• _TASK TO CARRY OUT_: Repeat the listing in full. Nothing may be added or left out.
▽
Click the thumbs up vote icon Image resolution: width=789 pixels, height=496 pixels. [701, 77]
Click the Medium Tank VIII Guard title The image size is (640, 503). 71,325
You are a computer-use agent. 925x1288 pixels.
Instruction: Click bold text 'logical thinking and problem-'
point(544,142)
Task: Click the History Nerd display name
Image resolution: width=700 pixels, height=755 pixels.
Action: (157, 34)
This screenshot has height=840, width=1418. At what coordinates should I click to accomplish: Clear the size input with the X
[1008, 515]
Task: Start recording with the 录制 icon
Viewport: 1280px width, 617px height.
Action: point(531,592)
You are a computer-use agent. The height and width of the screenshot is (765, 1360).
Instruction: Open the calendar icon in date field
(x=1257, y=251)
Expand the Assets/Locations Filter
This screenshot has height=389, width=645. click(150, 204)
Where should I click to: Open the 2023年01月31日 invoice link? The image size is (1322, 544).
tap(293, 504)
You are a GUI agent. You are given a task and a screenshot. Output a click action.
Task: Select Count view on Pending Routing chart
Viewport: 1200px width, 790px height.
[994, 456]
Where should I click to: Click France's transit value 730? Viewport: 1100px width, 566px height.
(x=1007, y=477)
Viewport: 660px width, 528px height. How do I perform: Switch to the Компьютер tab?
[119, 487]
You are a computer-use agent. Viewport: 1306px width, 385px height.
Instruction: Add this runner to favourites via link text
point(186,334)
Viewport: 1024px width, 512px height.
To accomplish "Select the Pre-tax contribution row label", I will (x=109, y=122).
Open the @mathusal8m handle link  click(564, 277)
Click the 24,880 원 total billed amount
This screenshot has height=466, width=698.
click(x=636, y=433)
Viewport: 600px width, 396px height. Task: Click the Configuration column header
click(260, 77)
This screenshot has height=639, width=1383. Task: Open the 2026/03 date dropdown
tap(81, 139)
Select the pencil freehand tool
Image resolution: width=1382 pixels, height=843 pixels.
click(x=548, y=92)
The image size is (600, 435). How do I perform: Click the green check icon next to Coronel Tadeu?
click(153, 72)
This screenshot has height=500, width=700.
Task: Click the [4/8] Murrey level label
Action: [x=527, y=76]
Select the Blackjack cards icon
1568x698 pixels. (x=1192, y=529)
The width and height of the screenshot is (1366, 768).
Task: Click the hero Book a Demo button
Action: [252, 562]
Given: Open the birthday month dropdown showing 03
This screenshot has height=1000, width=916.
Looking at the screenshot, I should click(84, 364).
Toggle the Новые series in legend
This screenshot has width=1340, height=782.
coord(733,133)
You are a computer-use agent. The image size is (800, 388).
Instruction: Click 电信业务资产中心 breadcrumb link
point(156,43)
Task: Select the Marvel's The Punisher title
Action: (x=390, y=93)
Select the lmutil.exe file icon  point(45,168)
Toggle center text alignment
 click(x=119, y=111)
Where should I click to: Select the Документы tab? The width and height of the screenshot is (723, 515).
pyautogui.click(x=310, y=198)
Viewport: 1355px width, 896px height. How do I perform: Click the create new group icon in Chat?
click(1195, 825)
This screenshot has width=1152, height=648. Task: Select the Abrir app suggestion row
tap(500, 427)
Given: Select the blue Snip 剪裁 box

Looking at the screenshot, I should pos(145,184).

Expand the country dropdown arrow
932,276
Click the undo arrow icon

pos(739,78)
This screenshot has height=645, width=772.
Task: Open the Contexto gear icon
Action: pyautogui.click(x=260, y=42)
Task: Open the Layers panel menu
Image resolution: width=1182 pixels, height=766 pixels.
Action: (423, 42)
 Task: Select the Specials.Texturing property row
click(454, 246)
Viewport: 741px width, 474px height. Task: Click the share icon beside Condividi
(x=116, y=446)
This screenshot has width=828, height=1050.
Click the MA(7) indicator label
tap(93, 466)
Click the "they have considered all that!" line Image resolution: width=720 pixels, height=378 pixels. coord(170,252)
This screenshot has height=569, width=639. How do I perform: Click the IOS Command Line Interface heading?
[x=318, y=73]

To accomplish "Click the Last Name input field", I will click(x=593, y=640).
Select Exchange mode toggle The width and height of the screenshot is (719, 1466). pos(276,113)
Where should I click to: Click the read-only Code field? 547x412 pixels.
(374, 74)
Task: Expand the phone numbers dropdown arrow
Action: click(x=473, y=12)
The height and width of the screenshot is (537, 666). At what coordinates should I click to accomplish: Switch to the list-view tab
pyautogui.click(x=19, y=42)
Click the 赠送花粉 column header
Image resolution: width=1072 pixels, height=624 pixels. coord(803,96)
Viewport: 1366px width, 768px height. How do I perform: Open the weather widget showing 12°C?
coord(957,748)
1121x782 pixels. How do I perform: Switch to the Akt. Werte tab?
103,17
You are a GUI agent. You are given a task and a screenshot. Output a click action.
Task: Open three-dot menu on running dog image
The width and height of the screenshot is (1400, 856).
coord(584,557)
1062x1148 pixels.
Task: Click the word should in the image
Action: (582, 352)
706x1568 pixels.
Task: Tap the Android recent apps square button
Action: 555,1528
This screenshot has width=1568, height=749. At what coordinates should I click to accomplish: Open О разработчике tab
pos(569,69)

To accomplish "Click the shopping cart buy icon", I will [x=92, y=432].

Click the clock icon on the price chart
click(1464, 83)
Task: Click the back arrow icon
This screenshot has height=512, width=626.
△
• _SOLVED PROBLEM_:
Click the thumbs up vote icon Image resolution: width=789 pixels, height=496 pixels. [701, 77]
Click the Medium Tank VIII Guard title The image size is (640, 503). 71,325
You are a computer-use agent. 925x1288 pixels.
Instruction: Click bold text 'logical thinking and problem-'
point(544,142)
Task: Click the History Nerd display name
Image resolution: width=700 pixels, height=755 pixels.
Action: (157, 34)
This screenshot has height=840, width=1418. At what coordinates should I click to accomplish: Clear the size input with the X
[1008, 515]
Task: Start recording with the 录制 icon
Viewport: 1280px width, 617px height.
Action: point(531,592)
You are a computer-use agent. The height and width of the screenshot is (765, 1360).
Instruction: Open the calendar icon in date field
(x=1257, y=251)
Expand the Assets/Locations Filter
This screenshot has height=389, width=645. click(150, 204)
Where should I click to: Open the 2023年01月31日 invoice link? The image size is (1322, 544).
tap(293, 504)
You are a GUI agent. You are given a task and a screenshot. Output a click action.
Task: Select Count view on Pending Routing chart
Viewport: 1200px width, 790px height.
[994, 456]
Where should I click to: Click France's transit value 730? Viewport: 1100px width, 566px height.
(x=1007, y=477)
Viewport: 660px width, 528px height. How do I perform: Switch to the Компьютер tab?
[119, 487]
You are a computer-use agent. Viewport: 1306px width, 385px height.
Instruction: Add this runner to favourites via link text
point(186,334)
Viewport: 1024px width, 512px height.
To accomplish "Select the Pre-tax contribution row label", I will (x=109, y=122).
Open the @mathusal8m handle link  click(564, 277)
Click the 24,880 원 total billed amount
This screenshot has height=466, width=698.
click(x=636, y=433)
Viewport: 600px width, 396px height. Task: Click the Configuration column header
click(260, 77)
This screenshot has height=639, width=1383. Task: Open the 2026/03 date dropdown
tap(81, 139)
Select the pencil freehand tool
Image resolution: width=1382 pixels, height=843 pixels.
click(x=548, y=92)
The image size is (600, 435). How do I perform: Click the green check icon next to Coronel Tadeu?
click(153, 72)
This screenshot has height=500, width=700.
Task: Click the [4/8] Murrey level label
Action: [x=527, y=76]
Select the Blackjack cards icon
1568x698 pixels. (x=1192, y=529)
The width and height of the screenshot is (1366, 768).
Task: Click the hero Book a Demo button
Action: [252, 562]
Given: Open the birthday month dropdown showing 03
This screenshot has height=1000, width=916.
Looking at the screenshot, I should click(84, 364).
Toggle the Новые series in legend
This screenshot has width=1340, height=782.
coord(733,133)
You are a computer-use agent. The image size is (800, 388).
Instruction: Click 电信业务资产中心 breadcrumb link
point(156,43)
Task: Select the Marvel's The Punisher title
Action: (x=390, y=93)
Select the lmutil.exe file icon  point(45,168)
Toggle center text alignment
 click(x=119, y=111)
Where should I click to: Select the Документы tab? The width and height of the screenshot is (723, 515).
pyautogui.click(x=310, y=198)
Viewport: 1355px width, 896px height. How do I perform: Click the create new group icon in Chat?
click(1195, 825)
This screenshot has width=1152, height=648. Task: Select the Abrir app suggestion row
tap(500, 427)
Given: Select the blue Snip 剪裁 box

Looking at the screenshot, I should pos(145,184).

Expand the country dropdown arrow
932,276
Click the undo arrow icon

pos(739,78)
This screenshot has height=645, width=772.
Task: Open the Contexto gear icon
Action: pyautogui.click(x=260, y=42)
Task: Open the Layers panel menu
Image resolution: width=1182 pixels, height=766 pixels.
Action: (423, 42)
 Task: Select the Specials.Texturing property row
click(454, 246)
Viewport: 741px width, 474px height. Task: Click the share icon beside Condividi
(x=116, y=446)
This screenshot has width=828, height=1050.
Click the MA(7) indicator label
tap(93, 466)
Click the "they have considered all that!" line Image resolution: width=720 pixels, height=378 pixels. coord(170,252)
This screenshot has height=569, width=639. How do I perform: Click the IOS Command Line Interface heading?
[x=318, y=73]

To accomplish "Click the Last Name input field", I will click(x=593, y=640).
Select Exchange mode toggle The width and height of the screenshot is (719, 1466). pos(276,113)
Where should I click to: Click the read-only Code field? 547x412 pixels.
(374, 74)
Task: Expand the phone numbers dropdown arrow
Action: click(x=473, y=12)
The height and width of the screenshot is (537, 666). At what coordinates should I click to accomplish: Switch to the list-view tab
pyautogui.click(x=19, y=42)
Click the 赠送花粉 column header
Image resolution: width=1072 pixels, height=624 pixels. coord(803,96)
Viewport: 1366px width, 768px height. How do I perform: Open the weather widget showing 12°C?
coord(957,748)
1121x782 pixels. How do I perform: Switch to the Akt. Werte tab?
103,17
You are a GUI agent. You are given a task and a screenshot. Output a click action.
Task: Open three-dot menu on running dog image
The width and height of the screenshot is (1400, 856).
coord(584,557)
1062x1148 pixels.
Task: Click the word should in the image
Action: (582, 352)
706x1568 pixels.
Task: Tap the Android recent apps square button
Action: 555,1528
This screenshot has width=1568, height=749. At what coordinates should I click to accomplish: Open О разработчике tab
pos(569,69)

To accomplish "Click the shopping cart buy icon", I will [x=92, y=432].

Click the clock icon on the price chart
click(1464, 83)
Task: Click the back arrow icon
This screenshot has height=512, width=626.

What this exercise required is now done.